Tuesday, January 30, 2007

More on Fundamental Marketing: Still a Rare Skill

Yesterday morning's Wall Street Journal piece in the "Theory & Practice" column of its Marketplace Section was entitled, "Seeing Through Buyers' Eyes."

As do so many of this column's pieces, it rehashes an introductory marketing concept- understanding customer needs and potential uses of your product or service.

Will we never learn? This is such fundamental marketing, and, yet, it still gets coverage in a recurring column in the nation's most widely-disseminated business daily.


The article in question recounts various large companies' efforts to focus product development on how consumers would actually use their products, and what the needs of those consumers actually are, as they pertain to the companies' offerings. GM and P&G are mentioned.
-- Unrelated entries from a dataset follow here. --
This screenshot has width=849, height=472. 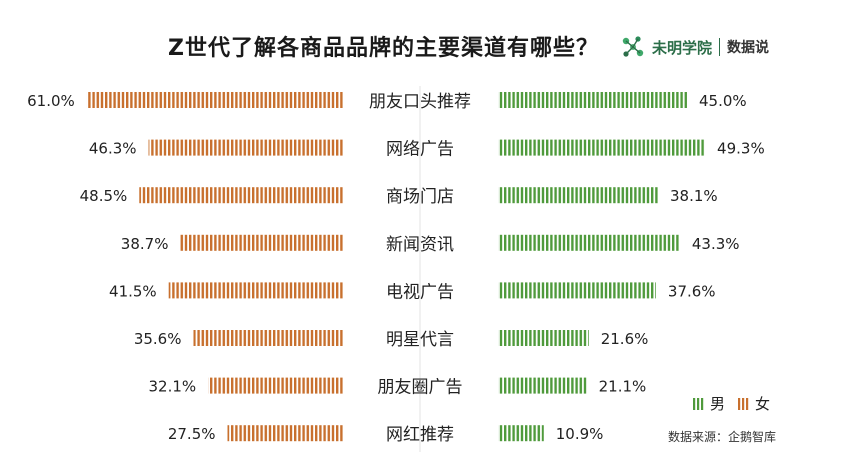 What do you see at coordinates (692, 291) in the screenshot?
I see `value-label-male-4: 37.6%` at bounding box center [692, 291].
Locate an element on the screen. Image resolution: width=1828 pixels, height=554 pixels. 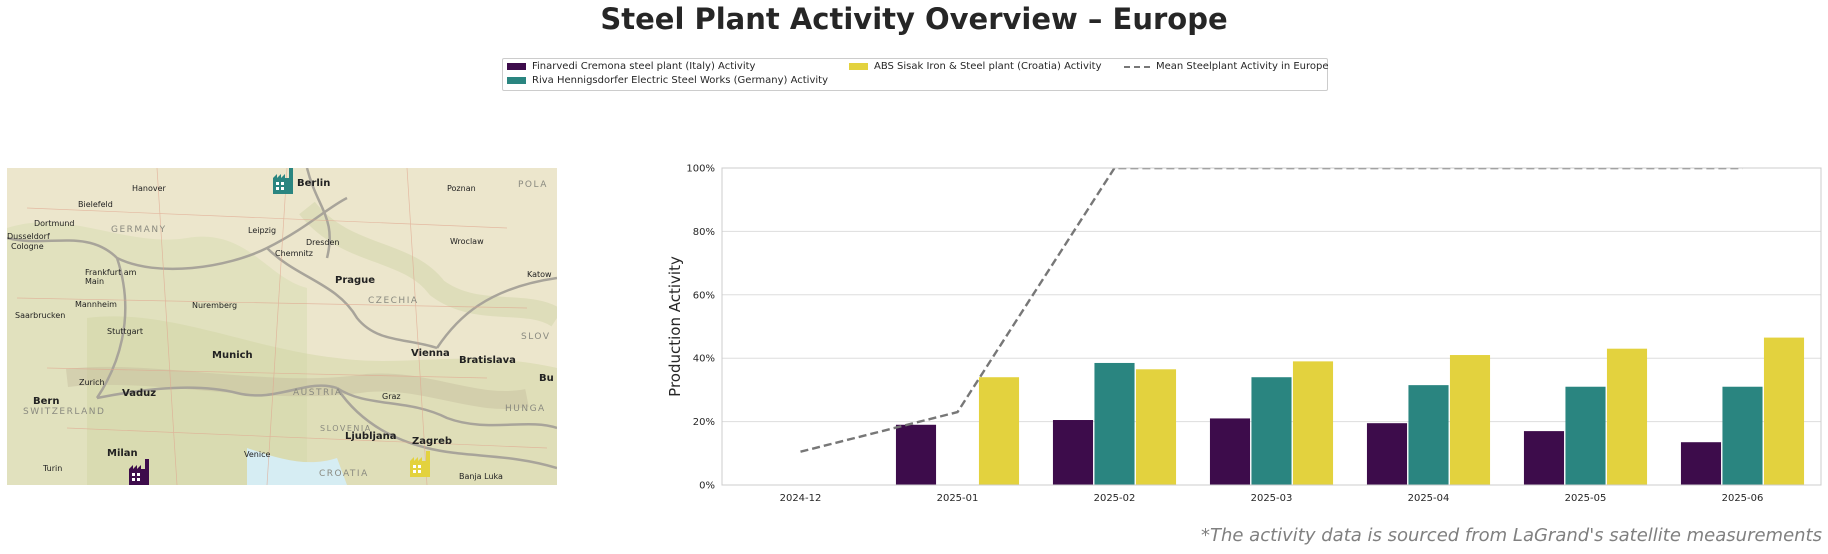
x-tick-label: 2025-06 is located at coordinates (1743, 498).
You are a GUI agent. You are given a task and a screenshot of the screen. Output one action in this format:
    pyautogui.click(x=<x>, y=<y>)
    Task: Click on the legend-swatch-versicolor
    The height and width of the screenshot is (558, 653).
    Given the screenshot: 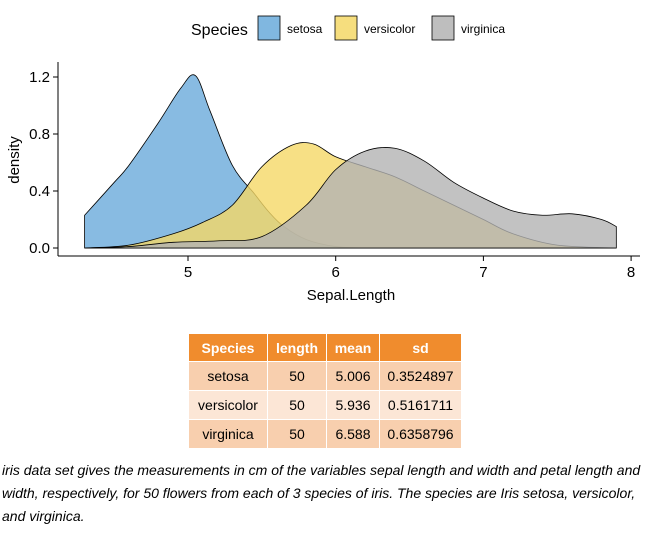 What is the action you would take?
    pyautogui.click(x=346, y=28)
    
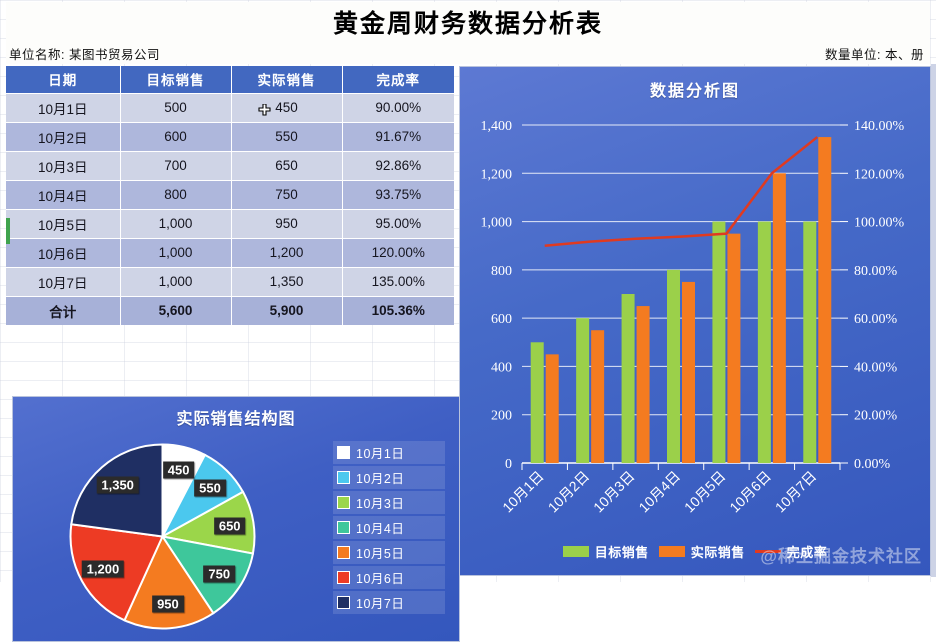 This screenshot has height=642, width=936. What do you see at coordinates (389, 602) in the screenshot?
I see `pie-legend-item: 10月7日` at bounding box center [389, 602].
As I have written before, perhaps it is a measure of overall management mediocrity that this sort of topic commands such attention. As someone who holds two marketing degrees, I can attest to the fact that the subject of this article is neither news, nor a recent finding. This sort of thing is literally the most fundamental marketing principle in existence.

Which leads me to once again, as in my prior post, be reassured by the mediocrity and lack of attention to fundamentals of most executives. This article probably is news to a lot of WSJ readers.

That just makes it easier to select the superior companies, which have superior-performing executives, in which to invest, for consistently superior total returns.